Como Sócrates, el inmigrante es atopos, sin lugar, desplazado, inclasificable. Semejanza que no está aquí sólo para
ennoblecer, en virtud de la referencia. Ni ciudadano ni extranjero, ni realmente del lado de Lo Mismo, ni totalmente del
lado del Otro, el «inmigrante» se sitúa en este lugar «bastardo» del que hablaba también Platón, la frontera del ser y del
no ser social. Desplazado, en el sentido de incongruente y de impertinente, suscita vergüenza; y la dificultad que se
experimenta para pensarlo –hasta en la ciencia, que a menudo retoma, sin saberlo, los presupuestos u omisiones de la
visión oficial– sólo reproduce la vergüenza que crea su inexistencia embarazosa. Demasiados en todas partes, y más
ahora, tanto en su sociedad de origen como en su sociedad de acogida, obliga a replantearse a fondo la cuestión de los
fundamentos legítimos de la ciudadanía y de la relación entre el Estado y la Nación o la nacionalidad. Presencia ausente,
nos obliga a poner en cuestión no sólo las reacciones de rechazo que, considerando al Estado como una expresión de la
Nación, se justifican pretendiendo fundar la ciudadanía en la comunidad lingüística y cultural (si no de «raza»), sino
también la «generosidad» asimilacionista que, confiando en que el Estado, armado de la educación, sabrá producir la
Nación, podría ocultar un chovinismo de lo universal.

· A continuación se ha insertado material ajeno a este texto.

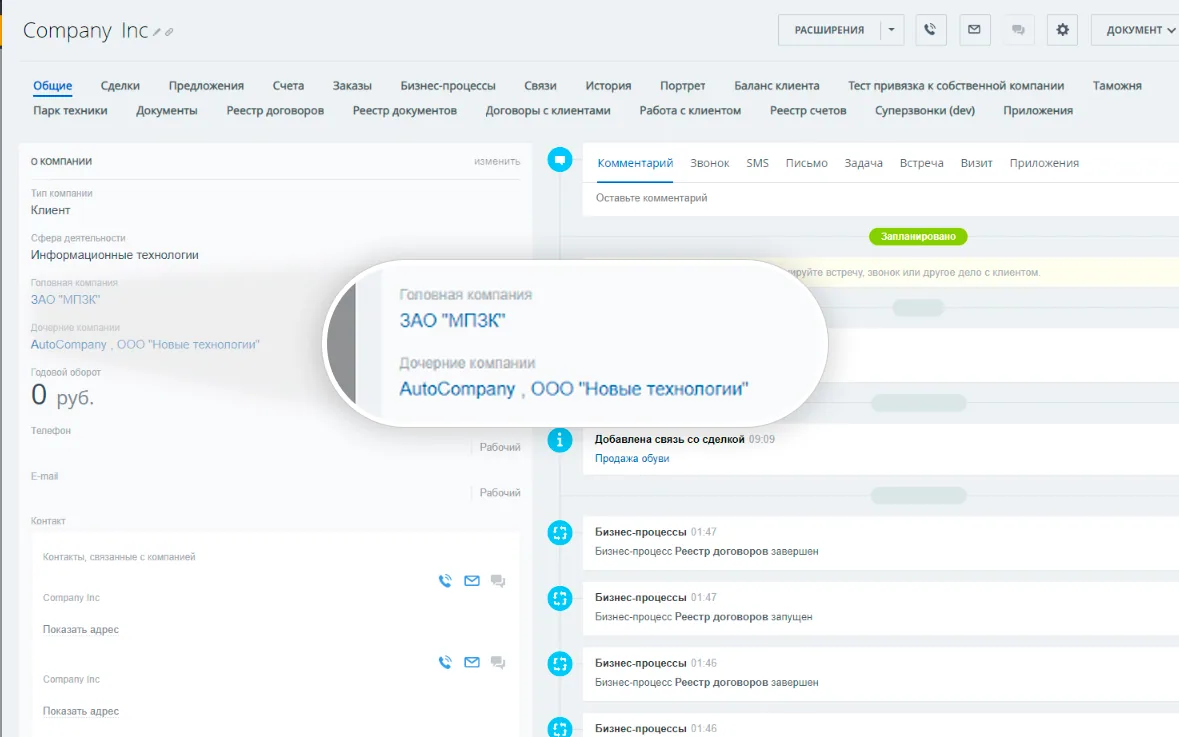Image resolution: width=1179 pixels, height=737 pixels.
Task: Click the phone call icon in header
Action: [x=930, y=30]
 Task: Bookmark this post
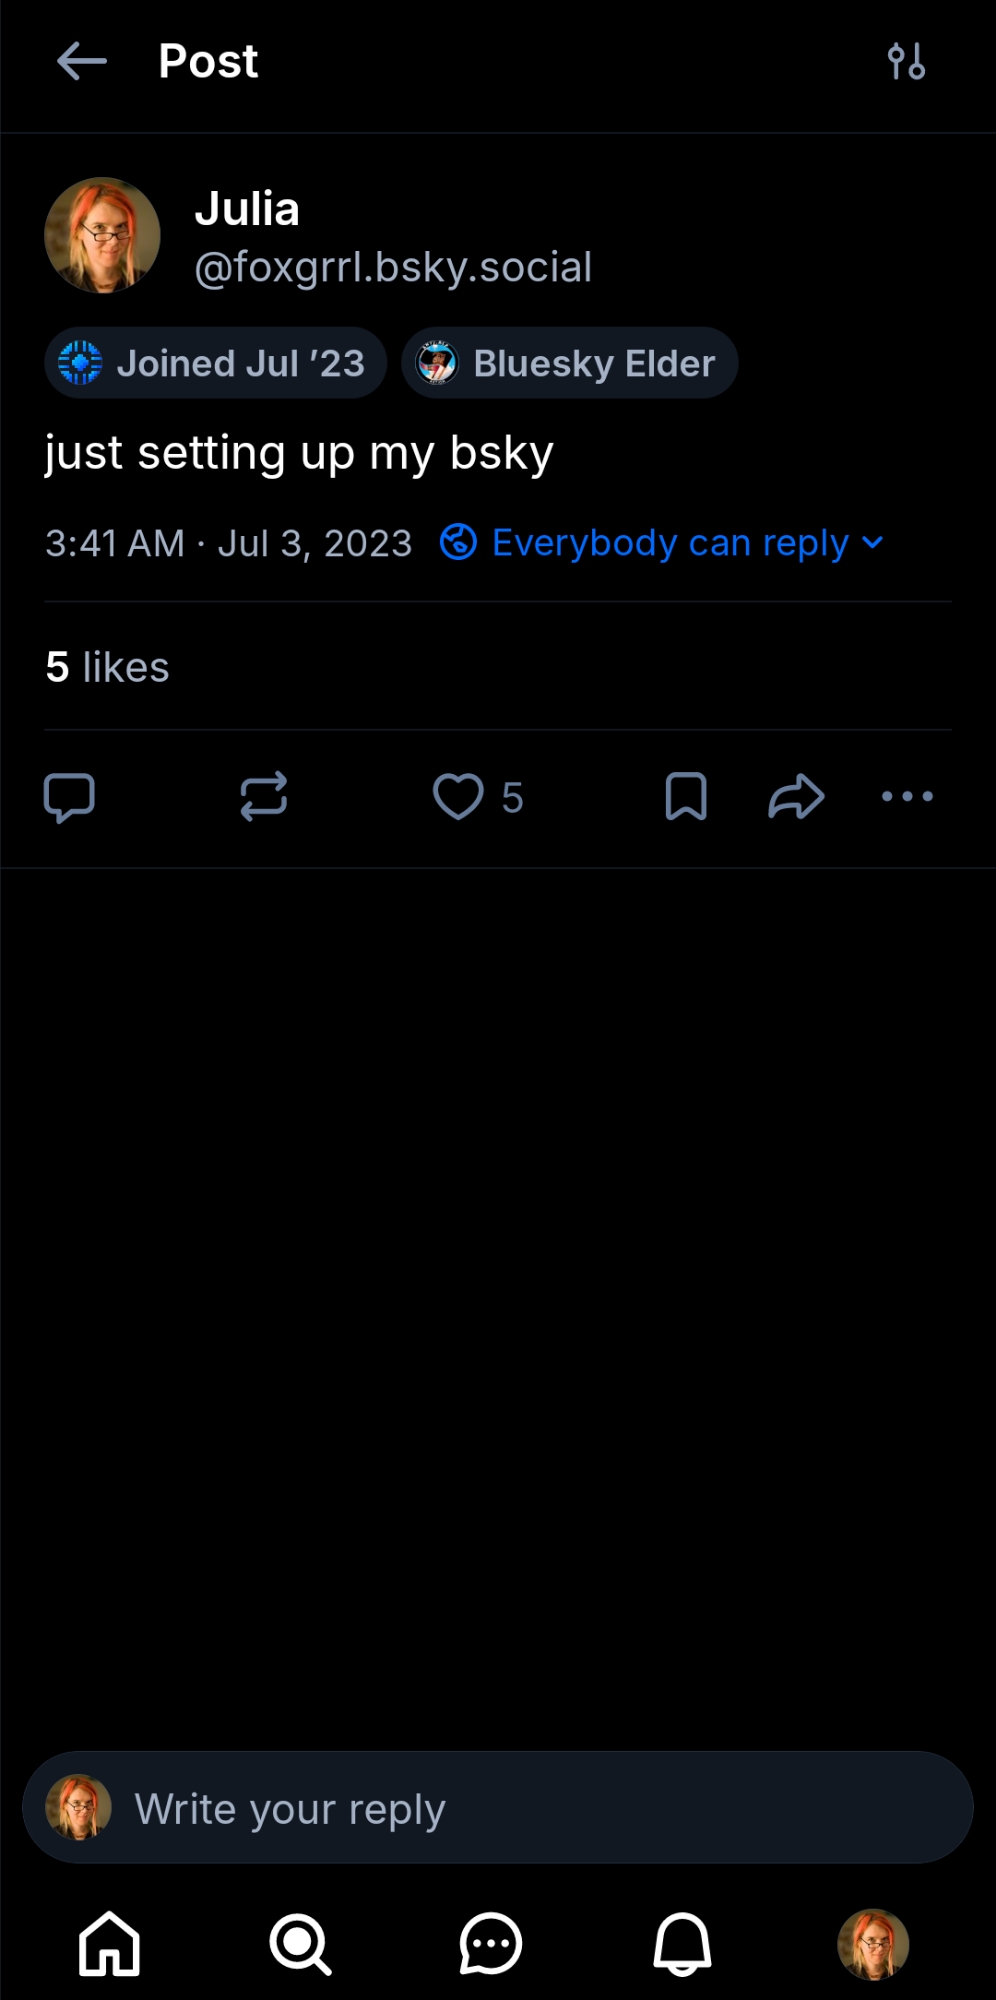point(686,797)

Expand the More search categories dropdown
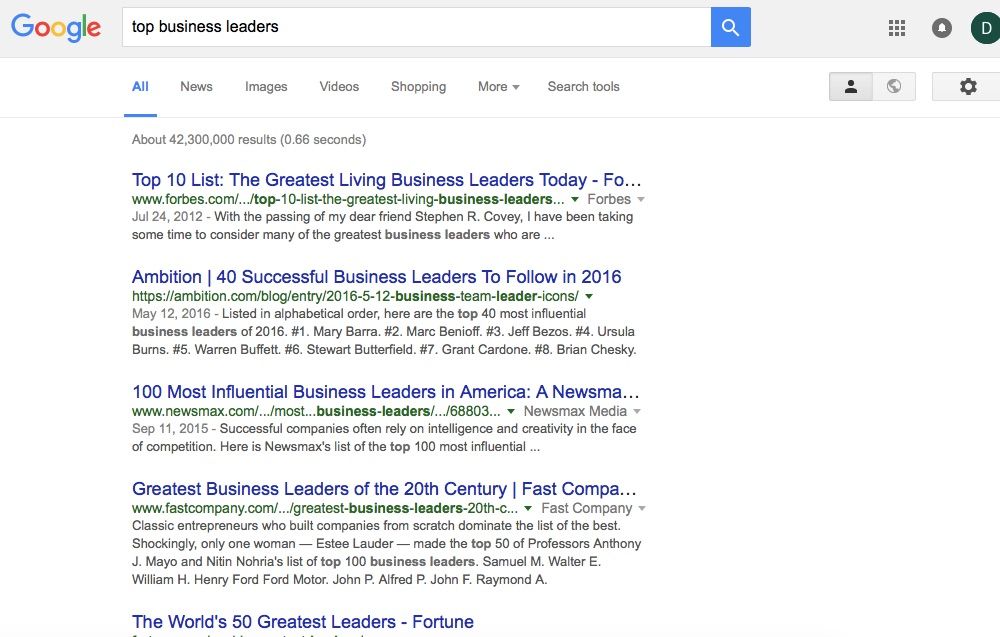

A través de experiencias que, para quienes saben observarlas, describirlas y descifrarlas, son como experimentos, él nos
fuerza a descubrir los pensamientos y los cuerpos «estatalizados», como dice Thomas Bernhard, que una historia
completamente singular nos ha dotado y que, a pesar de todas las profesiones de fe humanistas, sigue impidiéndonos a
menudo reconocer y respetar todas las formas de la condición humana.